09/05/2012

Soagens de outras paragens

Echium lusitanicum L.


Quem faz vida de auto-estrada também tem direito à Primavera, ou pelo menos à fruição visual que as flores da estação proporcionam. Basta que as brigadas dos taludes se descuidem durante duas ou três semanas para ficar tudo pintado de branco, amarelo e roxo. Se o branco e o amarelo podem ter proveniência variada, já o roxo é, na maioria dos casos, obra de uma só planta, a soagem (Echium plantagineum), que se tem propagado a alta velocidade pelo país graças à expansão da rede viária. É certo que ela é uma planta indígena, mas é também certo que as novas e larguíssimas estradas abrem clareiras e corredores por onde as plantas oportunistas podem espalhar as suas sementes. Outra planta de vocação estradeira também em franca expansão é o tremoceiro-amarelo (Lupinus luteus).

Além do Echium plantagineum, outras soagens menos comuns fazem parte da flora portuguesa. Serão catorze as espécies do género Echium em território nacional, incluindo três vistosas endémicas do arquipélago da Madeira. As que moram no continente são por vezes difíceis de distinguir, mas o (sobretudo) nortenho Echium lusitanicum tem uma personalidade bem vincada. É peludo, forma uma roseta de folhas largas de onde saem várias hastes floridas com uns 80 cm de altura, e as flores são pequenas, de um pálido tom azul ou lilás, com os estames muito salientes. É frequente em bermas de estrada no Alto Minho e em Trás-os-Montes. Na falta de jardineiro, encarregou-se de enfeitar, com sucesso apreciável, o pátio interior do arruinado mosteiro de Pitões das Júnias.

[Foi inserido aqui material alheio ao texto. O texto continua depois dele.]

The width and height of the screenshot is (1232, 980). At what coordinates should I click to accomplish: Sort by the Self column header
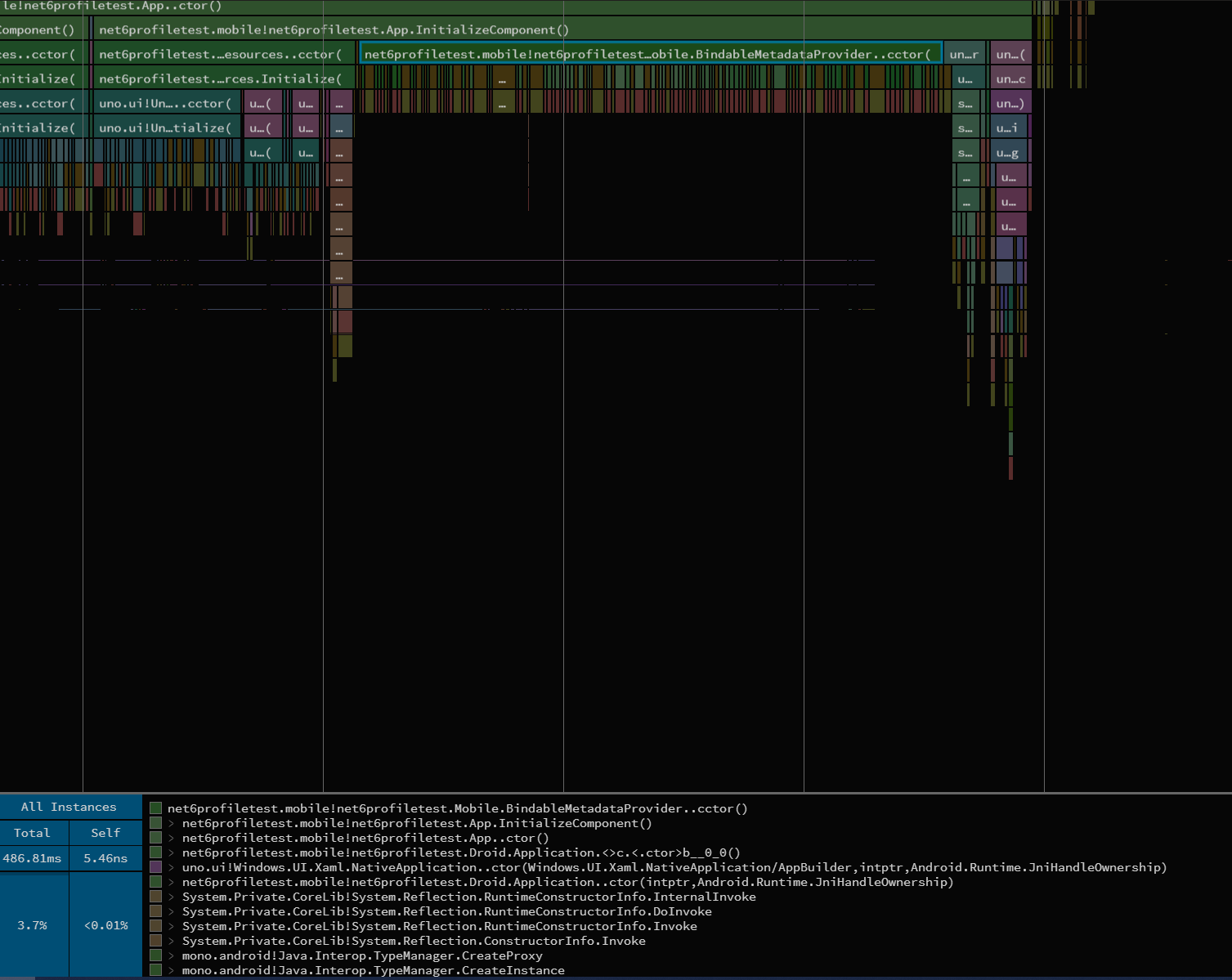pos(105,832)
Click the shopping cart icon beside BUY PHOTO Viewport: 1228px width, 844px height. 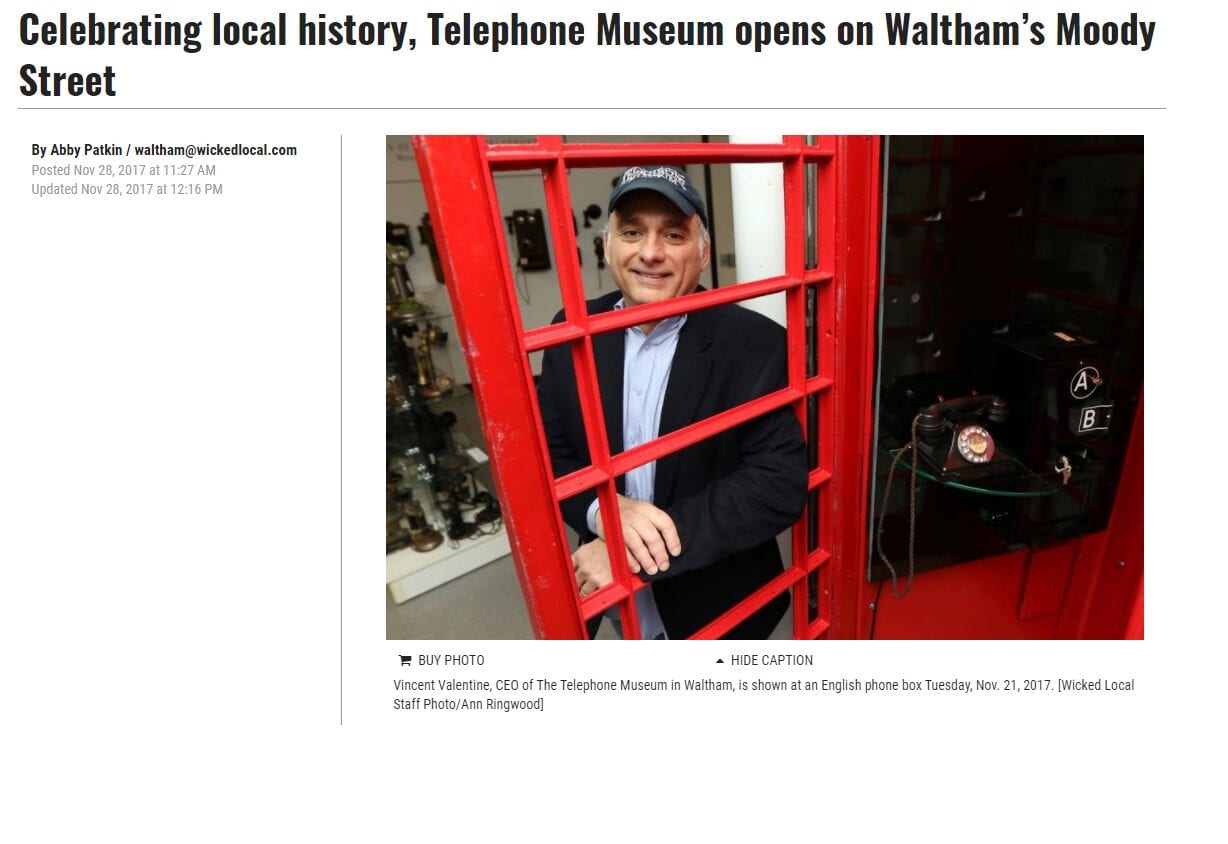(405, 660)
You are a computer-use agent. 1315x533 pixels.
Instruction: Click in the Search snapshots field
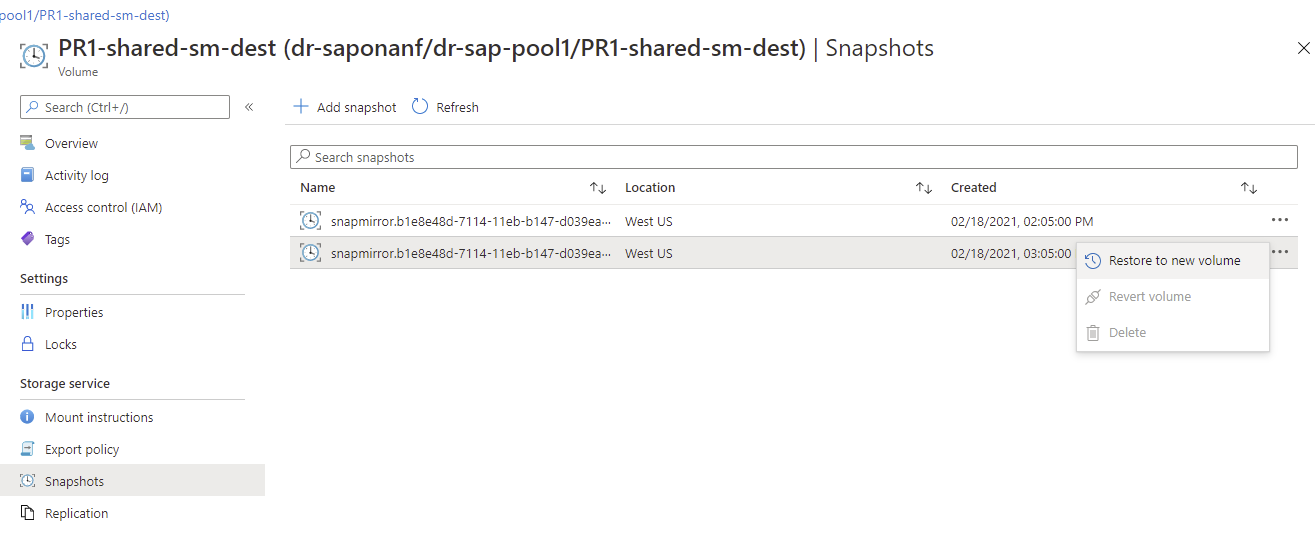click(x=793, y=157)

Echium tuberculatum Hoffmanns. & Link
A outra soagem agora no escaparate é também conhecida por viperina. «Conhecida» é força de expressão, pois a planta das fotos, que encontrámos em Sicó numa valeta rica em orquídeas, disfarçou-se de tal modo que a sua identidade é algo misteriosa. É provável que seja Echium tuberculatum, mas também pode ser Echium vulgare, que tem aspecto geral semelhante; apostamos mais na primeira por causa das folhas estreitas e dos estames pouco salientes. Nenhuma das duas espécies costuma dar flores rosadas, mas esta era a única planta anormal no meio de muitas outras com flores roxas ou azuladas. Fosse Portugal um país dado à horticultura, e da planta caprichosa faríamos um cultivar de êxito comercial assegurado. Assim, mais vale deixá-la na sua berma de estrada sem nos preocuparmos em fazer negócio com a descendência.

2 comentários :

Gi disse...

Este post vem mesmo a calhar, Paulo. Eu faço auto-estrada todos os dias (ao contrário de muitos valentes que boicotam a Via do Infante) e também tenho reparado nas flores que inesperadamente alegram as bermas.
Suponho que as brigadas dos taludes tenham menos pessoal a trabalhar.

Paulo Araújo disse...

Olá, Gi. Pois é, certas auto-estradas chegam a ficar provisoriamente bonitas. Como sou passageiro, tenho mais vagar para reparar nisso. E no Algarve (que não conheço) o sortido de flores nas bermas deve ser ainda mais rico. A tarefa de «limpar» obsessivamente os taludes, às vezes com uso copioso de herbicidas, é uma das profissões mais tristes e inúteis que se inventaram em Portugal.